Model Quirks#
This document outlines special cases and model-specific behaviors that require custom handling in NeMo RL. These special cases are controlled by the ModelFlag
enum.
Gemma-3#
vLLM Initialization#
Gemma-3 models have a specific issue with vLLM dummy weight initialization due to a vLLM bug where a normalizer
buffer is created that is not present in the Hugging Face model. This causes the normalizer
buffer to be set to dummy weights at initialization and then never updated with the correct values during model refit. As a workaround for this issue, we do not use dummy weight initialization for vLLM with Gemma-3 models and instead use the load_format="auto"
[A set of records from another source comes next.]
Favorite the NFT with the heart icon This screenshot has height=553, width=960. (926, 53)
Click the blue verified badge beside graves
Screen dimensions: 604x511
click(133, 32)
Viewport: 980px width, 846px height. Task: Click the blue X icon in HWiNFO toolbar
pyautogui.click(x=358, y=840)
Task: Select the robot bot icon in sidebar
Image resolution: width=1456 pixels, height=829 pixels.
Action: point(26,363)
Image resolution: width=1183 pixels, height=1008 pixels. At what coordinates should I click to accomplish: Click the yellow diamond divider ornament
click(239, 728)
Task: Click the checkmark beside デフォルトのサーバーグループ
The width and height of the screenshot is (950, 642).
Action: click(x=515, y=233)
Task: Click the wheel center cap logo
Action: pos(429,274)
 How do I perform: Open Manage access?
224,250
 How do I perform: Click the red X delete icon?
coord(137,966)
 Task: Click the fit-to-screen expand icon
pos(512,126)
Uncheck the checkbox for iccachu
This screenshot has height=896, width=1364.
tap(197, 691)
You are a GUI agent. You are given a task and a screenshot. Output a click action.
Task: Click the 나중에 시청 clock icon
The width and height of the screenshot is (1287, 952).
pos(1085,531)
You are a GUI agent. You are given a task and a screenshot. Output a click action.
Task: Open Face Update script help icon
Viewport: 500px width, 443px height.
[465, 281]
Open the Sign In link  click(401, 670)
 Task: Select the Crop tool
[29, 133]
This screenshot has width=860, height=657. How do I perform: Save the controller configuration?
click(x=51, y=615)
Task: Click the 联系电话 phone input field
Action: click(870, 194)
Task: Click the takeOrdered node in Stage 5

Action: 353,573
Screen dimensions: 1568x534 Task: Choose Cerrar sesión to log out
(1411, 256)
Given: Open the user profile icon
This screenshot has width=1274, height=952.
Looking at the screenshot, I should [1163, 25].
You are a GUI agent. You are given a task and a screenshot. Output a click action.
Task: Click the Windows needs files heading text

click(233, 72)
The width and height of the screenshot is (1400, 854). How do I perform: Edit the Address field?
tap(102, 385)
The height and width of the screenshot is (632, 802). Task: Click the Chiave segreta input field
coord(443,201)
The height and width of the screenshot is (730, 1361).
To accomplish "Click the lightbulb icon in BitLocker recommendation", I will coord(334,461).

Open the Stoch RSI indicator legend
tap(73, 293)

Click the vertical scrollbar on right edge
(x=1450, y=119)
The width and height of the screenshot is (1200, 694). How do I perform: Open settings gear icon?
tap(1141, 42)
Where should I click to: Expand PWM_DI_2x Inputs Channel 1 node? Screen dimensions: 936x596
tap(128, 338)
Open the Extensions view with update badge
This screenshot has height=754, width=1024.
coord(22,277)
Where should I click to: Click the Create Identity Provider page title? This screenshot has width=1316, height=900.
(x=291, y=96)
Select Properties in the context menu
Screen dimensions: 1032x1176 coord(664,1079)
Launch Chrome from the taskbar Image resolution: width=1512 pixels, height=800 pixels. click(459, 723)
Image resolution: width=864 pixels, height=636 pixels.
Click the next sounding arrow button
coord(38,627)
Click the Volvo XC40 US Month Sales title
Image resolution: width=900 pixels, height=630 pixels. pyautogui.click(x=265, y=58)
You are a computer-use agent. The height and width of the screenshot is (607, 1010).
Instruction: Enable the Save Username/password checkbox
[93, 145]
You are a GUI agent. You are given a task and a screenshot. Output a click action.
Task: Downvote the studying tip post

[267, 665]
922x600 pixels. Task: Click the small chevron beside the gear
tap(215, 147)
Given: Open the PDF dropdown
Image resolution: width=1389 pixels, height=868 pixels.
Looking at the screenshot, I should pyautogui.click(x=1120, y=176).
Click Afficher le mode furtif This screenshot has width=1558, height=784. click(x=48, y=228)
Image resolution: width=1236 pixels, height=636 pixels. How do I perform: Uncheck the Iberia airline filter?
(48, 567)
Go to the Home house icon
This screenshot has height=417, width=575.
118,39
setting to load the full weights at initialization.
Special Handling:
We automatically use
load_format="auto"
for Gemma-3 models when initializing vLLM.This avoids issues with dummy weight initialization, where the dummy weights for this buffer would never get overwritten during refit.
vLLM V1 runtime#
NeMo-RL uses the vLLM V1 runtime for both synchronous and asynchronous inference. The V1 runtime provides improved performance and stability for inference.
Special Handling:
Both sync and async inference modes use the V1 runtime by default.
Users can override to the V0 runtime by setting the environment variable
NRL_VLLM_USE_V1=0
.Important: The async implementation always uses the V1 runtime. Users who need to use the V0 runtime must switch to synchronous inference by setting
policy.generation.vllm_cfg.async_engine=False
.
Context Parallel with FSDP2#
NeMo-RL implemented this feature based on torch CP implementation. And we inherit its limitations. Whether model level support CP only depends on arguments passed to
torch.nn.functional.scaled_dot_product_attention
. Current NeMo-RL passed all ones attention mask tomodel.forward
. For Gemma-3, it won’t ignore attention mask as resultattn_bias
is not None which is not supported by torch CP. Please see assertion .Context parallel can’t be used together with sequence packing. Sequence packing requires
attn_implementation="flash_attention_2"
, this conflict with context parallel requires SDPA impl. Refer to here for more details.It’s a known issue that context parallel can’t be used together with sequence parallel. Refer to here for more details.
DeepScaleR Recipe Convergence Issues#
The DeepScaleR recipe (e.g., examples/configs/grpo-deepscaler-1.5b-8K.yaml
) has been found to experience convergence issues when CUDA graphs are enabled in vLLM.
Special Handling:
CUDA graphs must be disabled by setting
enforce_eager: True
in the vLLM configuration (https://github.com/NVIDIA-NeMo/RL/pull/857 forces eager execution by default).
vLLM Async Rollout Timeout#
vLLM async generation has a configurable timeout for waiting for individual sample results. This is particularly important for longer sequences on large models.
export NRL_VLLM_ASYNC_TIMEOUT_SECONDS=1800 # Default: 600 (10 minutes)
If you encounter timeout errors, the system will suggest doubling the current timeout value.